Let’s look at how the Gini value works mathematically.
—————————————————————————————————————————————————————————————————-
Step 1: Calculate the Gini Index of the Whole Dataset:
Number of Apples (A) = 5
Number of Oranges (O) = 7
Gini Index (G(parent)) = 1 – [(A/total)^2 + (O/total)^2]
= 1 – [(5/12)^2 + (7/12)^2]
≈ 0.4959
—————————————————————————————————————————————————————————————————-
Step 2: Calculate Gini Index for “Color” Feature:
Number of Red fruits = 5 (Apples: 3, Oranges: 2)
Number of Green fruits = 3 (Apples: 1, Oranges: 2)
Number of Yellow fruits = 4 (Apples: 1, Oranges: 3)
Gini Index (G) = 1 – [ (Red/total)^2 + (Green/total)^2 + (Yellow/total)^2 ]
≈ 1 – [ (5/12)^2 + (3/12)^2 + (4/12)^2 ]
Step 2.1: Calculate Gini Index for “Red” Fruits:
Number of Apples = 3
Number of Oranges = 2
Gini Index (G(Red)) = 1 – [ (Apples/total)^2 + (Oranges/total)^2 ]
≈ 1 – [ (3/5)^2 + (2/5)^2 ]
≈ 0.48
Step 2.2: Calculate Gini Index for “Green” Fruits:
Number of Apples = 1
Number of Oranges = 2
Gini Index (G(Green)) = 1 – [ (Apples/total)^2 + (Oranges/total)^2 ]
≈ 1 – [ (1/3)^2 + (2/3)^2 ]
≈ 0.4444
Step 2.3: Calculate Gini Index for “Yellow” Fruits:
Number of Apples = 1
Number of Oranges = 3
Gini Index (G(Yellow)) = 1 – [ (Apples/total)^2 + (Oranges/total)^2 ]
≈ 1 – [ (1/4)^2 + (3/4)^2 ]
≈ 0.375
Now, we can calculate the Gini Index for the “Color” feature:
G(Color) = (Red/total) * G(Red) + (Green/total) * G(Green) + (Yellow/total) * G(Yellow)

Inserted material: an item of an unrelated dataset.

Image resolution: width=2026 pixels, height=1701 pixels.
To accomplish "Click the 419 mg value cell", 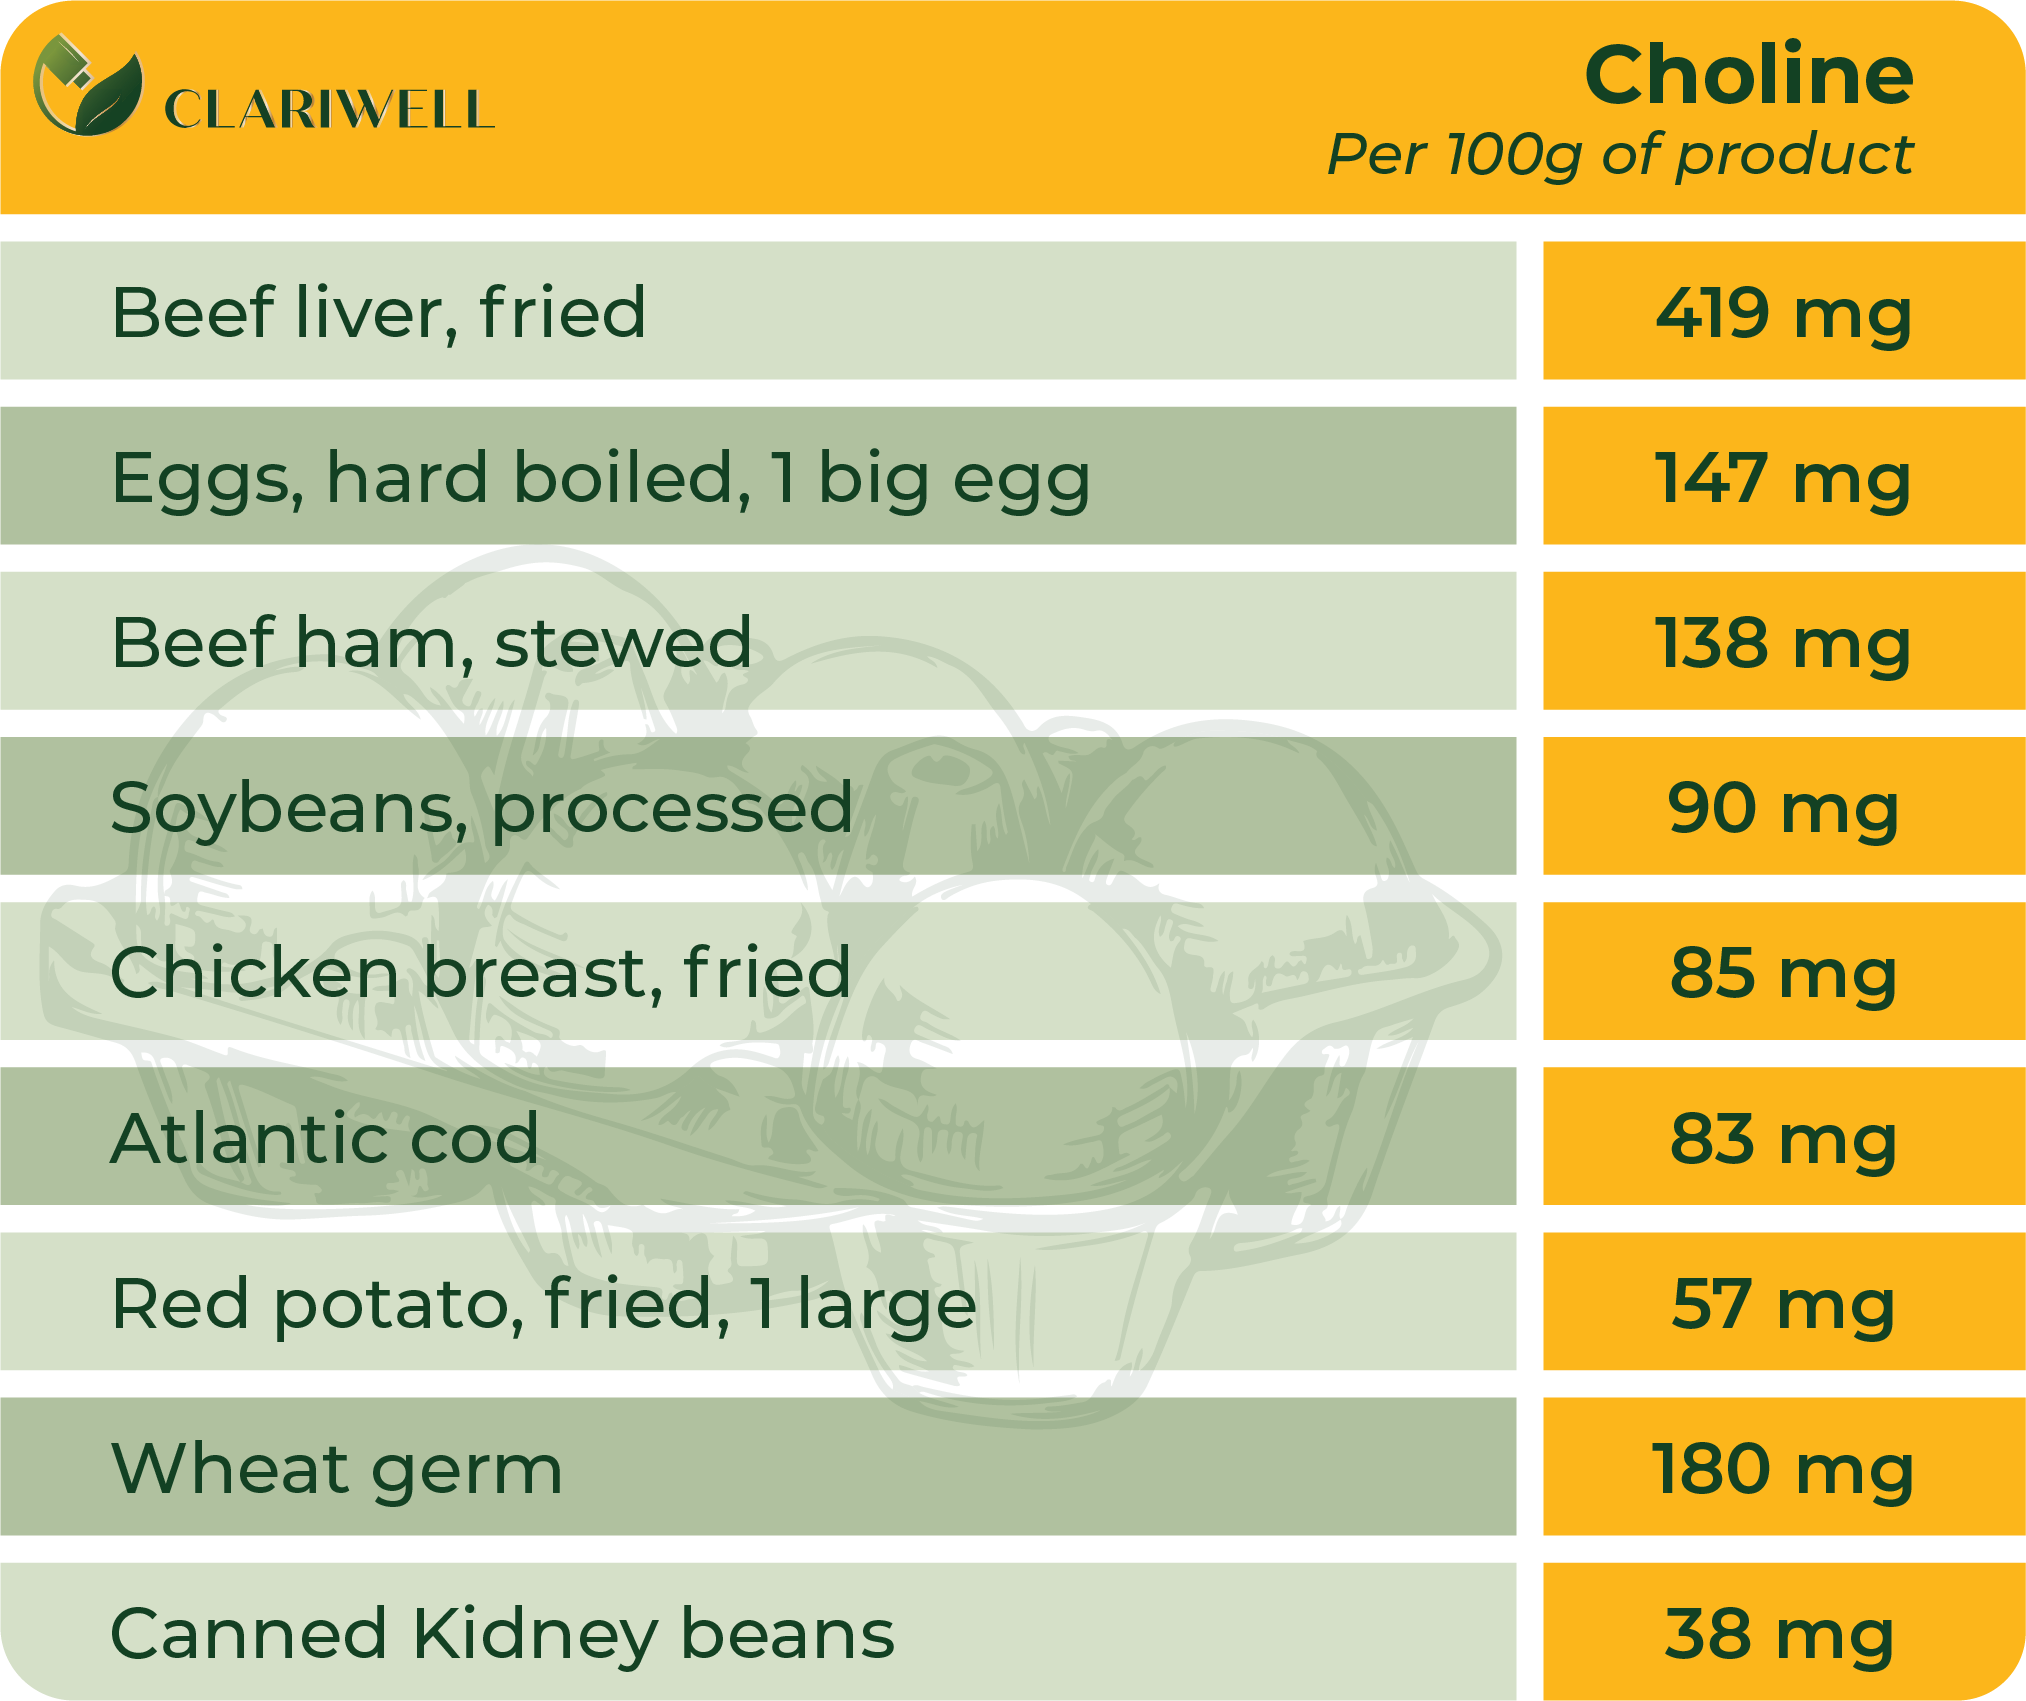I will pyautogui.click(x=1784, y=310).
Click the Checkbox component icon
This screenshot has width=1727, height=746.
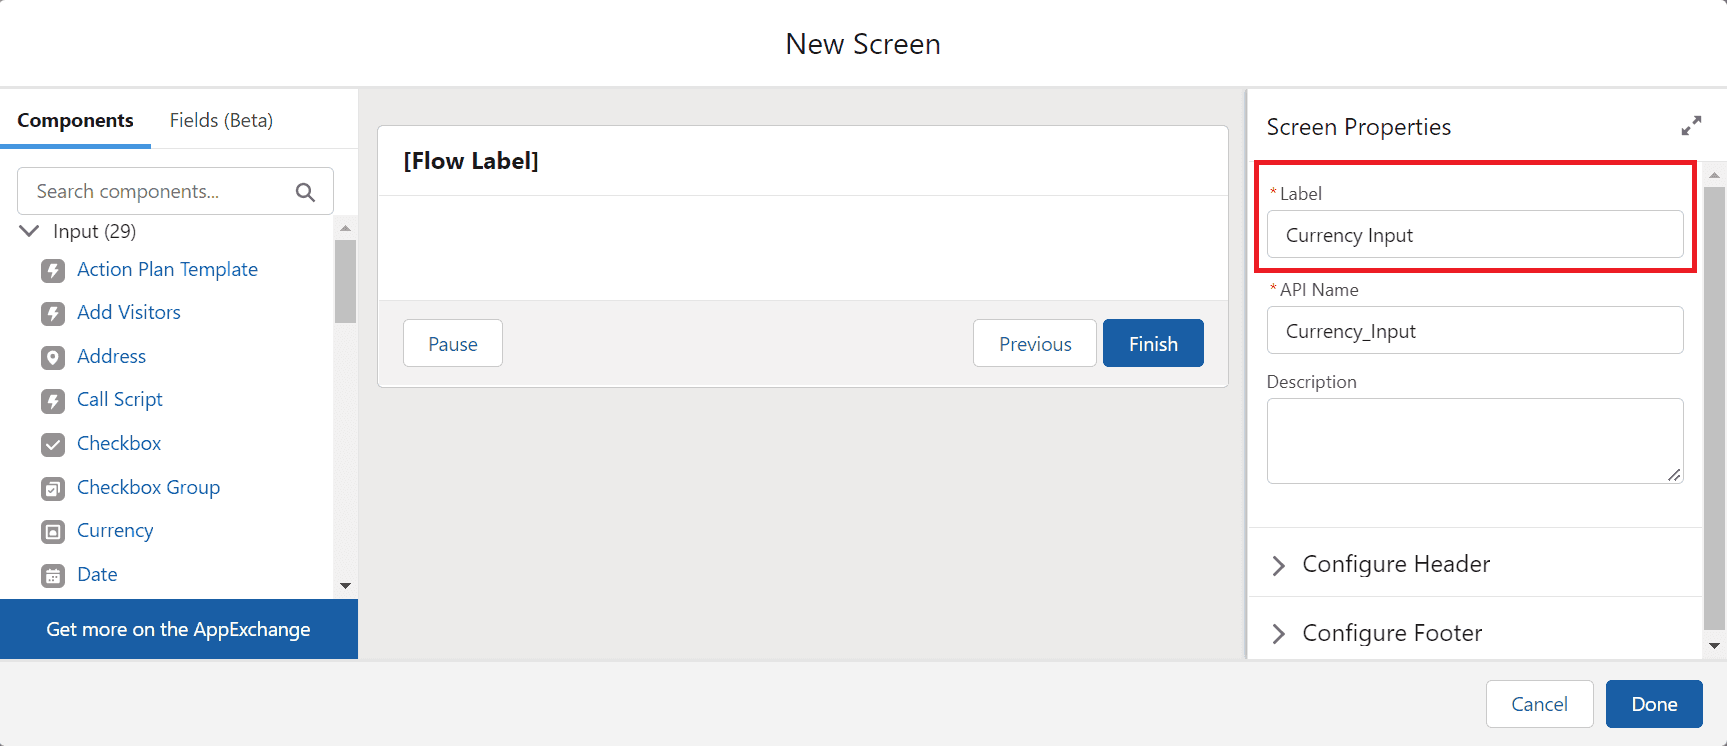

≈ (5/12) * 0.48 + (3/12) * 0.4444 + (4/12) * 0.375
≈ 0.4278
—————————————————————————————————————————————————————————————————-
Step 3: Calculate Gini Index for “Size” Feature:
Number of Small fruits = 3 (Apples: 2, Oranges: 1)
Number of Medium fruits = 6 (Apples: 2, Oranges: 4)
Number of Large fruits = 3 (Apples: 1, Oranges: 2)
G(Size) = (Small/total) * G(Small) + (Medium/total) * G(Medium) + (Large/total) * G(Large)
≈ (3/12) * 0.4444 + (6/12) * 0.5 + (3/12) * 0.4444
≈ 0.4714
—————————————————————————————————————————————————————————————————-
Step 4: Calculate Gini Index for “Sweetness” Feature:
Number of Low sweetness fruits = 2 (Apples: 1, Oranges: 1)
Number of Medium sweetness fruits = 5 (Apples: 1, Oranges: 4)
Number of High sweetness fruits = 5 (Apples: 3, Oranges: 2)
G(Sweetness) = (Low/total) * G(Low) + (Medium/total) * G(Medium) + (High/total) * G(High)
≈ (2/12) * 0.5 + (5/12) * 0.48 + (5/12) * 0.48
≈ 0.4867
Based on the calculated Information Gain and Gini Index values, we can see that the “Color” feature has the lowest Gini Index (0.4278), and highest Information Gain (0.14304) therefore it gives us the best split for our decision tree.
Explanation:
- If the “Colour” is “Red,” it is likely an “Apple.”
- If the “Colour” is “Green,” it is likely an “Apple.”
- If the “Colour” is “Yellow,” it further considers the “Size”:
- If “Medium,” it is likely an “Orange.”
- If “Large,” it is likely an “Orange.”
- If “Small,” it is likely an “Apple.”